Stored records:
^^^^^^^^^^^^^^^^

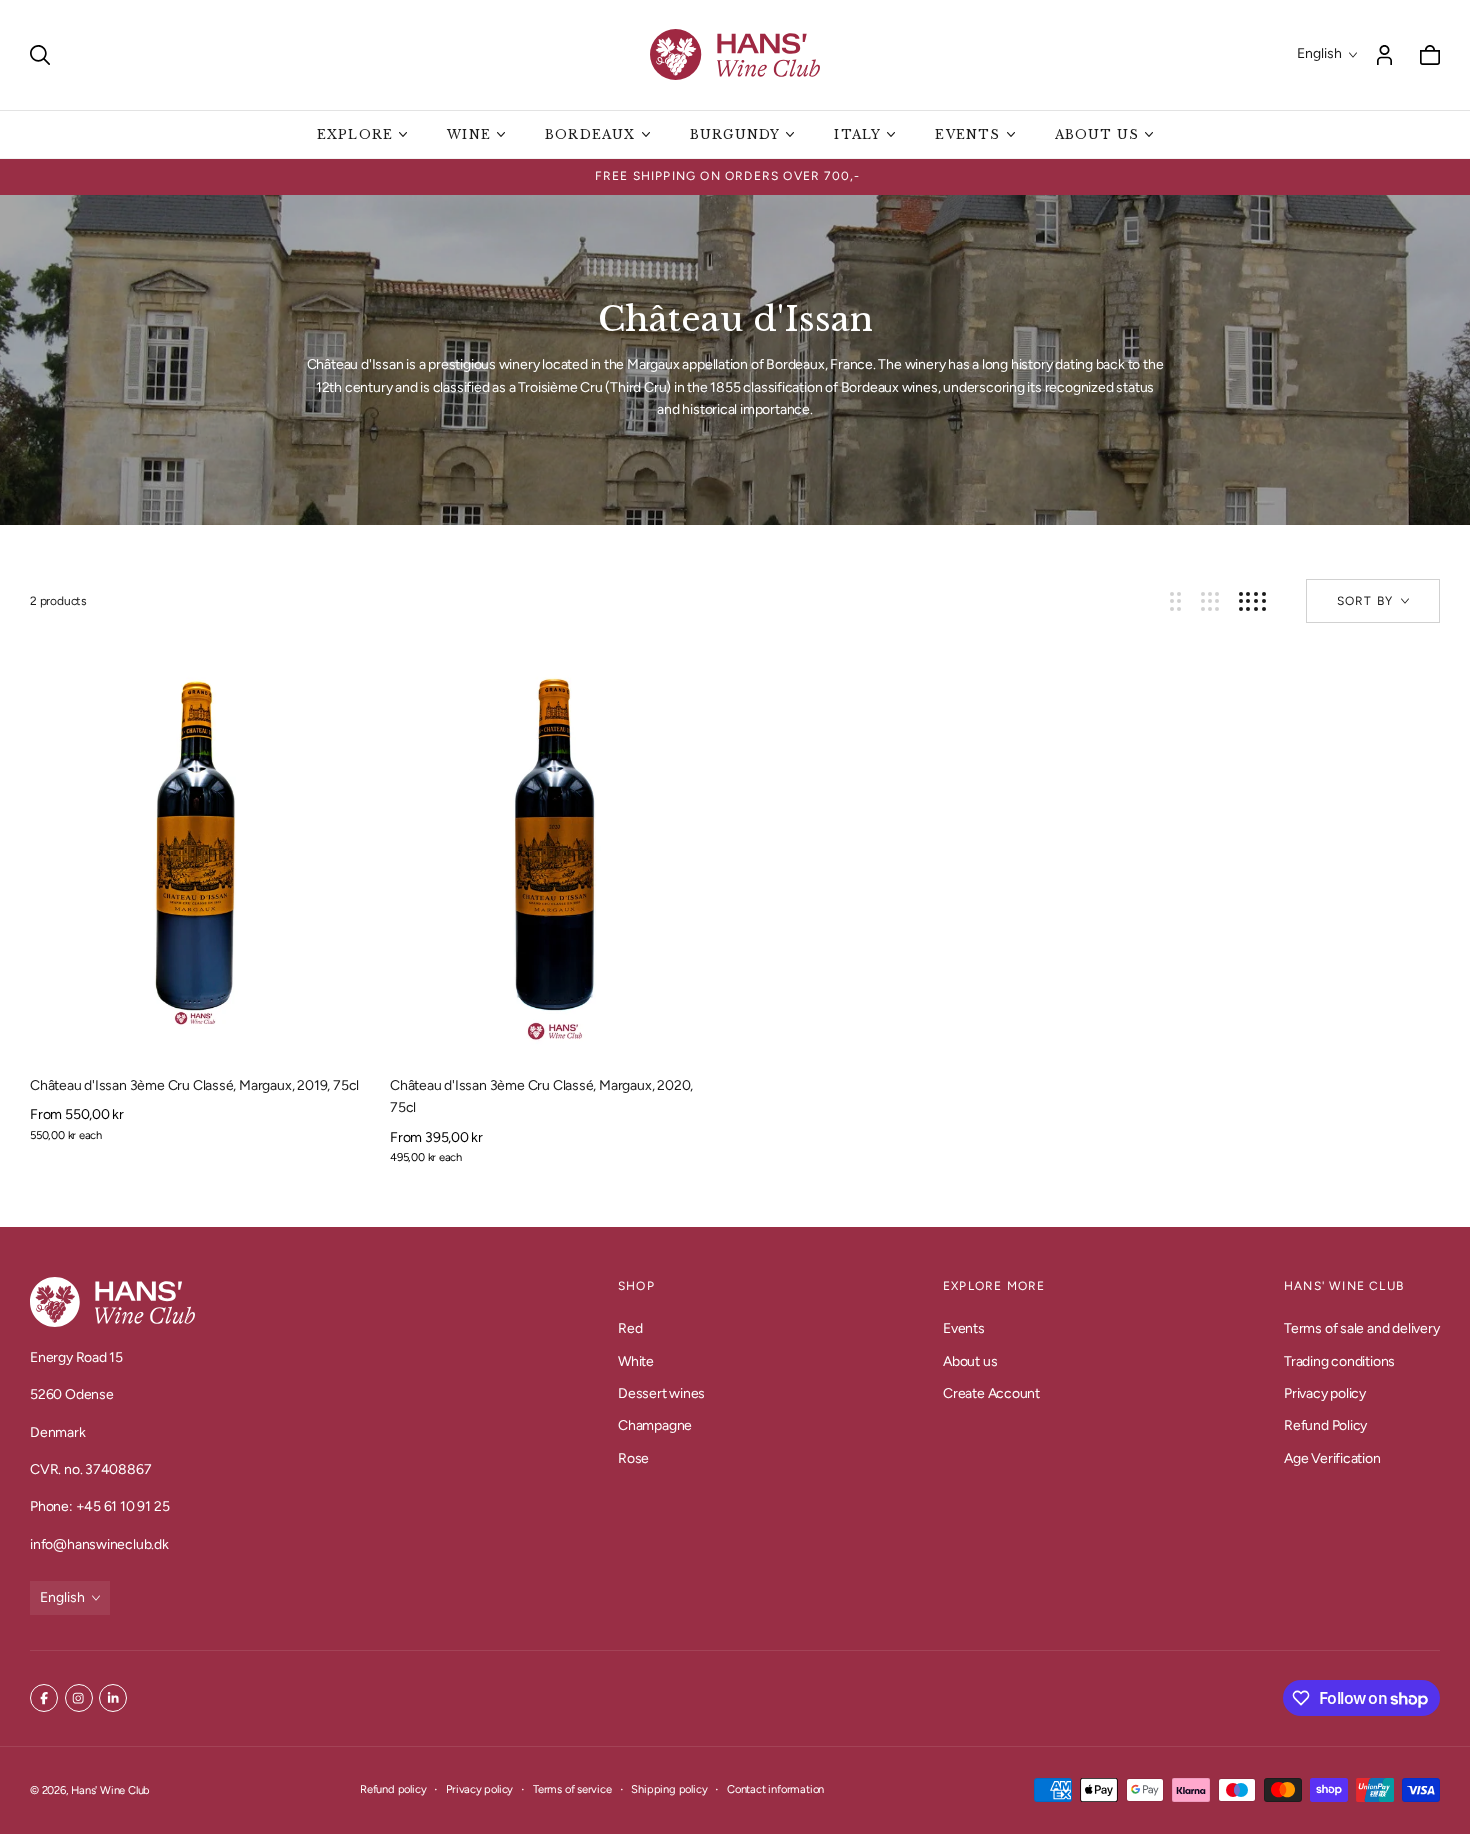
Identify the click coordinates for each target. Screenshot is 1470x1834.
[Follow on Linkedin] (113, 1698)
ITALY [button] (857, 134)
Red (630, 1328)
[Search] (40, 55)
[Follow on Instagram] (79, 1698)
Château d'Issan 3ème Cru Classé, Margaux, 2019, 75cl (194, 1085)
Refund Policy (1325, 1425)
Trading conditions (1339, 1360)
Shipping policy (669, 1789)
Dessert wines (661, 1393)
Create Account (991, 1393)
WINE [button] (469, 134)
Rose (633, 1458)
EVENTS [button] (967, 134)
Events (964, 1328)
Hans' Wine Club (110, 1790)
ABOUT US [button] (1097, 134)
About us (970, 1360)
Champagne (655, 1425)
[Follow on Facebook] (44, 1698)
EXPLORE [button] (355, 134)
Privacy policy (1325, 1393)
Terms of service (572, 1789)
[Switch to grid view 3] (1210, 601)
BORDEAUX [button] (590, 134)
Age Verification (1332, 1458)
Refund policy (393, 1789)
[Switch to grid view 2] (1175, 601)
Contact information (775, 1789)
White (636, 1360)
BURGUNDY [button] (735, 134)
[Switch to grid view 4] (1252, 601)
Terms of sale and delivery (1362, 1328)
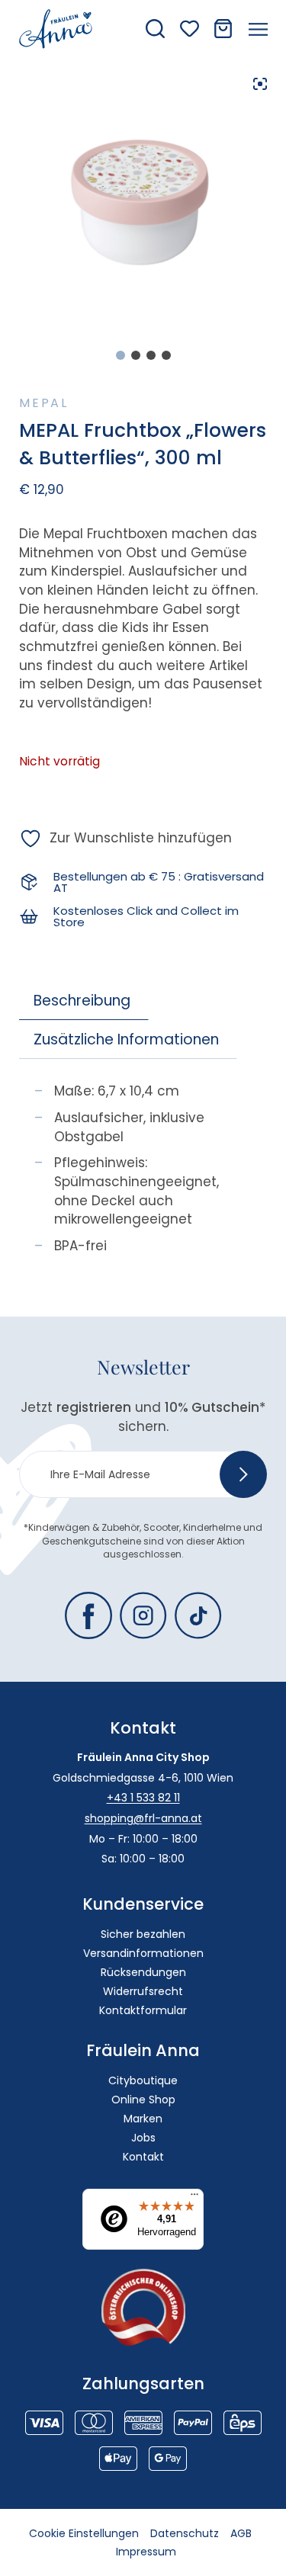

^^^^^^^^^^^^^^^^

*WHAT YOU SHOULD DO*. Every line from the one containing "ABOUT US [button] (1097, 134)" to the final line of the records should be duplicated exactly; no picture is to be copied.

*TASK RESULT*.
ABOUT US [button] (1097, 134)
About us (970, 1360)
Champagne (655, 1425)
[Follow on Facebook] (44, 1698)
EXPLORE [button] (355, 134)
Privacy policy (1325, 1393)
Terms of service (572, 1789)
[Switch to grid view 3] (1210, 601)
BORDEAUX [button] (590, 134)
Age Verification (1332, 1458)
Refund policy (393, 1789)
[Switch to grid view 2] (1175, 601)
Contact information (775, 1789)
White (636, 1360)
BURGUNDY [button] (735, 134)
[Switch to grid view 4] (1252, 601)
Terms of sale and delivery (1362, 1328)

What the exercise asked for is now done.